Two rusty old railroad cabooses were turned loose on the streets of Roanoke on Monday afternoon, riding atop tractor-trailers and holding up traffic on their way to a new home in Floyd County. The long-dormant cabooses — one a classic red, the other blue — were headed for Apple Ridge Farm in Floyd County, where they will be reborn as overnight rental facilities.
The cabooses will be renovated into cabin like accommodations, which will help raise money for Apple Ridge Farm, a 96-acre retreat near Copper Hill that has provided outdoors experiences and educational opportunities for nearly 70,000 urban and at-risk youths for 25 years.
The cabooses will be called Caboose Bed and Breakfast and will become part of “The Junction at Apple Ridge Farm,” a planned lodging complex that also will include a lodge that resembles an old railway station. The lodge also will be available for group meetings and retreats. The money raised from the rentals will go toward supporting the programs at the nonprofit farm.
“What we’re trying to do is find a unique way to sustain our programs,” said Apple Ridge Farm founder Peter Lewis. “The children we serve cannot pay for our services, so we’re hoping that churches, banks and other businesses will use our facilities.”
Loading the cabooses onto flatbed trailers and transporting them through the city and up Bent Mountain took most of Monday. North Fork Lumber in Goshen did the hauling and Lee-Hi Trucking in Lexington provided a crane, free of charge.
“We’ve been moving railroad equipment for years ,” said Tommy Harris, son of North Fork’s owner, Will Harris.
“Getting where we have to go to Peter’s place will be difficult. It’s tight and steep.”
The cabooses were sitting on a railroad spur on Patterson Avenue, near the Roanoke River.
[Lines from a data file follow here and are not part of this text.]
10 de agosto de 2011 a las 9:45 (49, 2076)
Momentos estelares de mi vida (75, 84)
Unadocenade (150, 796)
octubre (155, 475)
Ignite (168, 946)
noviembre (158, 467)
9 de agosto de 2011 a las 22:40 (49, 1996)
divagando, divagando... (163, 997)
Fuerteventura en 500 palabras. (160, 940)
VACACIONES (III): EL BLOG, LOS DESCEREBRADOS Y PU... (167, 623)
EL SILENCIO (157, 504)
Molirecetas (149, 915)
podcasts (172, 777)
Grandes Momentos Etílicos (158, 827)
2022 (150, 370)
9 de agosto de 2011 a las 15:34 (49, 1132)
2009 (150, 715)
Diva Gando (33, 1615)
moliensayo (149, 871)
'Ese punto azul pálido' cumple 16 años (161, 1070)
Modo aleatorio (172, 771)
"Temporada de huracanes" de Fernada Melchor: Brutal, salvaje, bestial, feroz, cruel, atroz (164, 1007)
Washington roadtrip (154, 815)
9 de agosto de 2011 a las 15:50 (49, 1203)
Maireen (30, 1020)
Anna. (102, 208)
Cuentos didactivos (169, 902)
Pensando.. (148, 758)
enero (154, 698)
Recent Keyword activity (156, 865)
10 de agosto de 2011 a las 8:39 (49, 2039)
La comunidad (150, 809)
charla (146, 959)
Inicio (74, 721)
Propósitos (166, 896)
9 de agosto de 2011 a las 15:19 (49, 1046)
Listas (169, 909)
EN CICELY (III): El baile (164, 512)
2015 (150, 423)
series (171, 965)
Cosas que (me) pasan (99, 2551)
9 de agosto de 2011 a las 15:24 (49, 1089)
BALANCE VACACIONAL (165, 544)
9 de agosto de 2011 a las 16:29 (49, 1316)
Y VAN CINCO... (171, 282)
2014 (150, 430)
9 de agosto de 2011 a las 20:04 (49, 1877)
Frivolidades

After each caboose was lifted with straps and cables and loaded onto its trailer, workmen used blow torches to cut off excess metal, such as steps and tall pieces that protruded from the tops, in order to make the cars fit onto the trailers.
The cabooses, which weighed up to 33,000 pounds, were then secured with four steel alloy chains that can handle up to 14,000 pounds each.
Will Harris said he hoped the cars would be loaded and ready to roll by noon. Instead, it was nearly 3 p.m. before the trucks pulled out.
The caravan lumbered like an old coal train to 13th Street, then across Memorial Bridge before turning onto Grandin Road in the Raleigh Court neighborhood. A few onlookers watched from the sidewalks as the unscheduled parade of old rail cars rolled up the street.
The heavy trucks made good time winding along U.S. 221 and climbing Bent Mountain, their engines chugging to the rhythm of “I think I can, I think I can, I think I can.”
The truckers were planning to come back to Apple Ridge Farm later to place the cabooses in their proper spots. By late afternoon, the expected one-day job had doubled, at least.
Norfolk Southern donated a blue Conrail caboose to the farm. Rail enthusiasts Percy and Linda Wilkins donated the 1950s-era, red caboose. The Roanoke Chapter of the National Railroad Historical Society has donated a boxcar that will be converted into a high-tech classroom called an E-Base, which will be powered by electricity from wind and the sun.
Volunteers, including Boy Scout s, will help renovate the cabooses into rental spaces during the coming months. The farm is also soliciting work from carpenters, electricians and painters to fix up the cabooses, which will have water and electricity. Lewis did not say when he expected the cabooses to open for visitors.
“All the volunteer time from so many people will save us thousands that we couldn’t afford,” Lewis said. “It’s been a dream to have facilities like this. This will really sustain us for another generation.”